EXERCISE INPUTS:
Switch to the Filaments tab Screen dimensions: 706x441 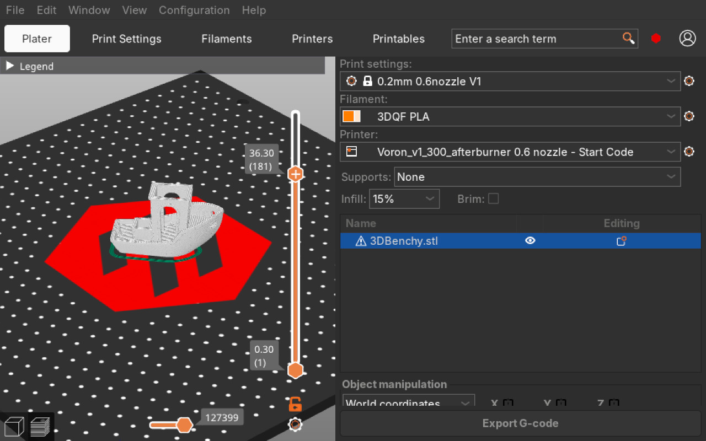[x=226, y=39]
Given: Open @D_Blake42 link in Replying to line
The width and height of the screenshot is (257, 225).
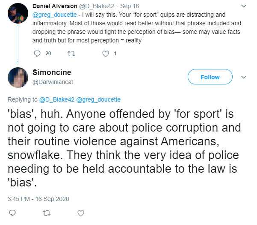Looking at the screenshot, I should coord(57,99).
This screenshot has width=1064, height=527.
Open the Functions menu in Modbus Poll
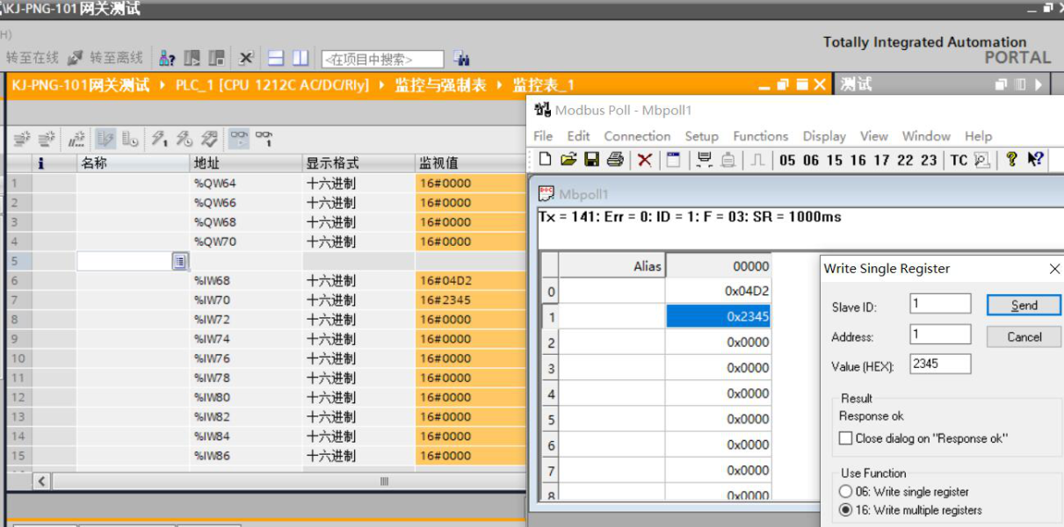click(760, 136)
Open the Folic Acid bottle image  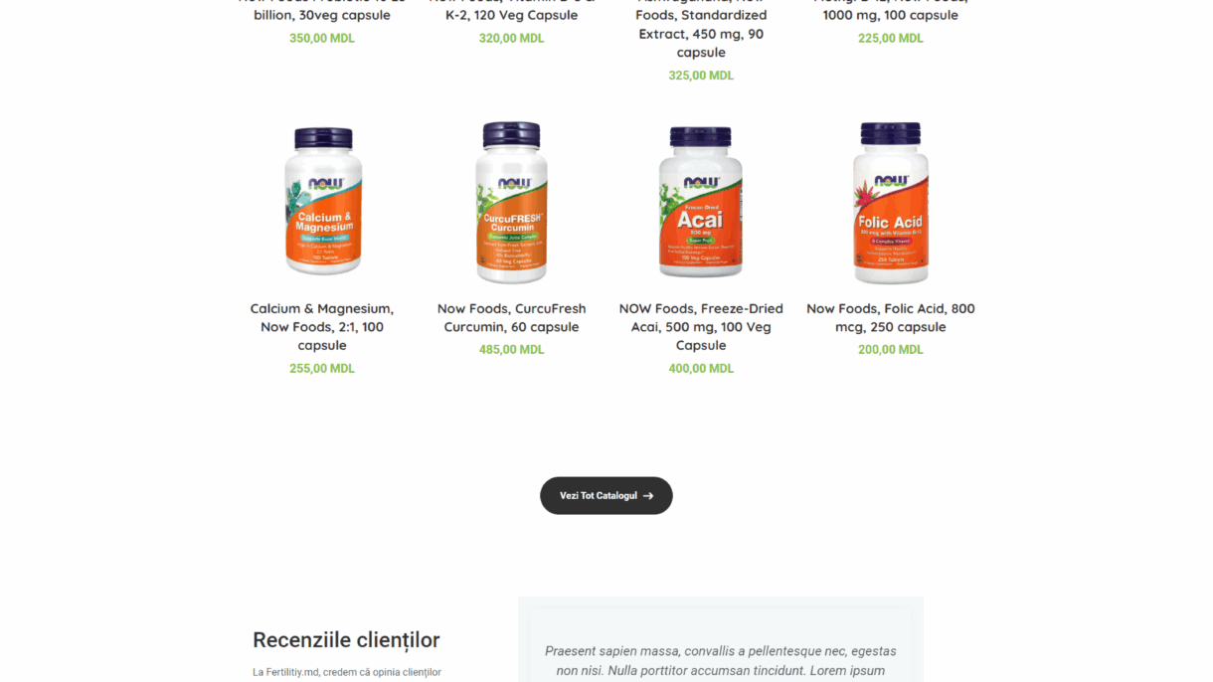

EXERCISE:
Substitute "Connection" for "Functions" in the listing, starting with the line that contains "This screenshot has width=1064, height=527." and going on through the end of the listing. Reproduce only those lines with everything else unchanged, and leave the pictures out.

SOLUTION:
This screenshot has width=1064, height=527.
Open the Connection menu in Modbus Poll
click(760, 136)
Open the Folic Acid bottle image  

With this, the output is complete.